Billed as an interactive guide to the seas, Our Living Oceans comes in a box adorned with the badge of the National Museum Of Natural History, and there’s the Dorling Kindersley logo on there too. There’s little doubt that this is aimed at the educational market, and the fairly low price point may persuade some parents to fork out for it.
But there are problems here, and they all come down to the age of the program. For in spite of being originally released in 1999, Our Living Oceans – which unsurprisingly supports all versions of Windows from 98 upwards – is proudly on sale with Vista support listed on the box. Yet it’s blatantly a product out of its time.
The installation, for instance, brings Quicktime 7 with it, and in that subtle way that software tends to do, a pop-up window immediately leaps up offering to upgrade you. Then the program itself completes its installation, and the old Quicktime-based educational software hallmarks kick in. There’s video in a small square in the middle of the screen, which lacks the quality and definition that more modern video compression techniques afford us, and the computer-generated graphics are also showing their age.

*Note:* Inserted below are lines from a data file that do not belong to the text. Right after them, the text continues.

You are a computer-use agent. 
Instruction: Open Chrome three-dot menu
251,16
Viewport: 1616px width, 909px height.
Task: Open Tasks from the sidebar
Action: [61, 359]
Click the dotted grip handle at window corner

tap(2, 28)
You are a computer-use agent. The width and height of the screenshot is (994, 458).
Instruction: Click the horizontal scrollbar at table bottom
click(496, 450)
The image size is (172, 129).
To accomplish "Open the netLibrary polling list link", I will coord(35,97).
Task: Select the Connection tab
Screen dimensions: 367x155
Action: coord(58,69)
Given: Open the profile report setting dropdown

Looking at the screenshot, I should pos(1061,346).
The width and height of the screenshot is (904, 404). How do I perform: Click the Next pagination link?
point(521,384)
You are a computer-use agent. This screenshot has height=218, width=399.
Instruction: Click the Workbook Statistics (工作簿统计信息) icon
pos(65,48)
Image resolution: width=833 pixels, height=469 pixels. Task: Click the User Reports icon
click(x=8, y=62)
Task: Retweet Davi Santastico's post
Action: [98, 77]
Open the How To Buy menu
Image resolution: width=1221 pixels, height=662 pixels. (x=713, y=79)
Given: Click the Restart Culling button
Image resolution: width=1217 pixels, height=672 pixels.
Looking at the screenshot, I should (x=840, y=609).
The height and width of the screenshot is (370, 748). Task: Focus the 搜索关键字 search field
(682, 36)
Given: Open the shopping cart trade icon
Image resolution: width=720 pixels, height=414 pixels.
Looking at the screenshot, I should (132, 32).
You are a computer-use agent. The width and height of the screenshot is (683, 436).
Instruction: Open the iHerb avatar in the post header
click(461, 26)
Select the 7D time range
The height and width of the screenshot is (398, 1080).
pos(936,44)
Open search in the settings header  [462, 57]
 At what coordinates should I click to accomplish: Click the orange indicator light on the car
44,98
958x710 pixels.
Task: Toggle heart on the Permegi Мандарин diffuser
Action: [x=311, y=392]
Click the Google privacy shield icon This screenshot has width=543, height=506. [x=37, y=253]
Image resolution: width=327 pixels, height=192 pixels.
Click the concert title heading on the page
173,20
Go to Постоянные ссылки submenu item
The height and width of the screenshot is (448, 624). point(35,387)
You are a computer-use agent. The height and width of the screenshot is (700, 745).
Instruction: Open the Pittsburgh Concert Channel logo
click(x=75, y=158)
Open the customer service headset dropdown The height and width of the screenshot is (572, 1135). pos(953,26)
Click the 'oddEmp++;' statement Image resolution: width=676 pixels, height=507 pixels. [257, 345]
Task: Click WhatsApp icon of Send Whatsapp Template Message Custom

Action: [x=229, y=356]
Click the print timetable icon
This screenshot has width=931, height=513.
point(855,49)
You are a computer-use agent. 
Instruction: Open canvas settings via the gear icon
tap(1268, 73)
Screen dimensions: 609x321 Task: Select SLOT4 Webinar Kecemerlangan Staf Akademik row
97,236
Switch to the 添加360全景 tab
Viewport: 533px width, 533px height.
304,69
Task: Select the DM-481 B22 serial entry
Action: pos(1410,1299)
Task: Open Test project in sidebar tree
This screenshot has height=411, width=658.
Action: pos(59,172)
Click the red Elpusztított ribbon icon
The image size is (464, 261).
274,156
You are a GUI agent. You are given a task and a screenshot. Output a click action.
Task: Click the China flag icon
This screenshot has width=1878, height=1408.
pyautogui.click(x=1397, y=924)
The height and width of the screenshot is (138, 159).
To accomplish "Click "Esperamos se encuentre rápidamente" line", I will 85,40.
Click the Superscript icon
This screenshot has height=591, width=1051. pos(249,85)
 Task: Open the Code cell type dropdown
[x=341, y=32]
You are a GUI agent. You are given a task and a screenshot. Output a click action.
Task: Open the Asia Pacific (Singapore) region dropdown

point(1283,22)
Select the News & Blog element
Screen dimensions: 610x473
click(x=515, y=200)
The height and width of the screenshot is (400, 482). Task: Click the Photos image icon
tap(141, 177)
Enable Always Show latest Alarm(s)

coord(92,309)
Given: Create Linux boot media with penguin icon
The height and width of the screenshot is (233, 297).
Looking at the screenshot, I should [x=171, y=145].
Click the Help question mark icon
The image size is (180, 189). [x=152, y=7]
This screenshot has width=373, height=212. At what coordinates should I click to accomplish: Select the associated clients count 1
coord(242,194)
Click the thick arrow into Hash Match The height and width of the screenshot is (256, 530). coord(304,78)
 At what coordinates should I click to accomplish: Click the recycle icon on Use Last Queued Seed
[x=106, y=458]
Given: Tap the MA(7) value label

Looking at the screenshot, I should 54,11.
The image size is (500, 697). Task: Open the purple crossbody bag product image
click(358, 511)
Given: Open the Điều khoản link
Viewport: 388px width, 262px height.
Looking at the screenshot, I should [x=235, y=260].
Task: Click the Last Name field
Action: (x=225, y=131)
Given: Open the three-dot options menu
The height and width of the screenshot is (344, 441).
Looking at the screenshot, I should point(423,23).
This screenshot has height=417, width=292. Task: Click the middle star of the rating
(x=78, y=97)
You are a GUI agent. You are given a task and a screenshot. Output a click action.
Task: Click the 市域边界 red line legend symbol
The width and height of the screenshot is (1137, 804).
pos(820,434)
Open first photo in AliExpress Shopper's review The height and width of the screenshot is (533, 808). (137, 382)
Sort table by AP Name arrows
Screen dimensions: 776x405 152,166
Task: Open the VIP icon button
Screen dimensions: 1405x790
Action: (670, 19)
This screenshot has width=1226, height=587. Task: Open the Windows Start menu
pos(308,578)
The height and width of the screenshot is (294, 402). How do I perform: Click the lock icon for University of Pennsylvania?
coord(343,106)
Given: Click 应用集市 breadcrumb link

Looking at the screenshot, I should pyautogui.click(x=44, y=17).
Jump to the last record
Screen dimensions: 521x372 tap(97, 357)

Navigation is like stepping back in time, too. The product sub-divides its content into set areas, and you move between screens as if playing an old game of Myst, by clicking on arrows. Cutting edge this certainly isn’t.
And yet, in spite of all of this, there’s still some merit to Our Living Oceans, and it’s where it ultimately counts: the content itself. For while the presentation is crying out for an overhaul, the material is at times fascinating and compelling, and at the worst is worthy of a browse.
The product covers the deep seas, life in open waters, the coast and the tides, and it mixes in video, voiceovers, text, hyperlinks and Web links to get its information across. Aimed at 12 year-olds and above, there’s a lot on the disc to digest, even though it’s unlikely to be a 100 percent match with the National Curriculum.
The problem is that to get to it, you need to do battle with an interface that does the program no favours, and you need to tolerate a drop in multimedia quality over what you’d get even on a half-decent Web site. Perhaps the fatal blow, though, is the £10 price tag: at half the price you could perhaps overlook many of the shortcomings, but £10 puts it against some far more impressive educational titles.
And that means that – in spite of the content hidden within – Our Living Oceans is best left on the shelf.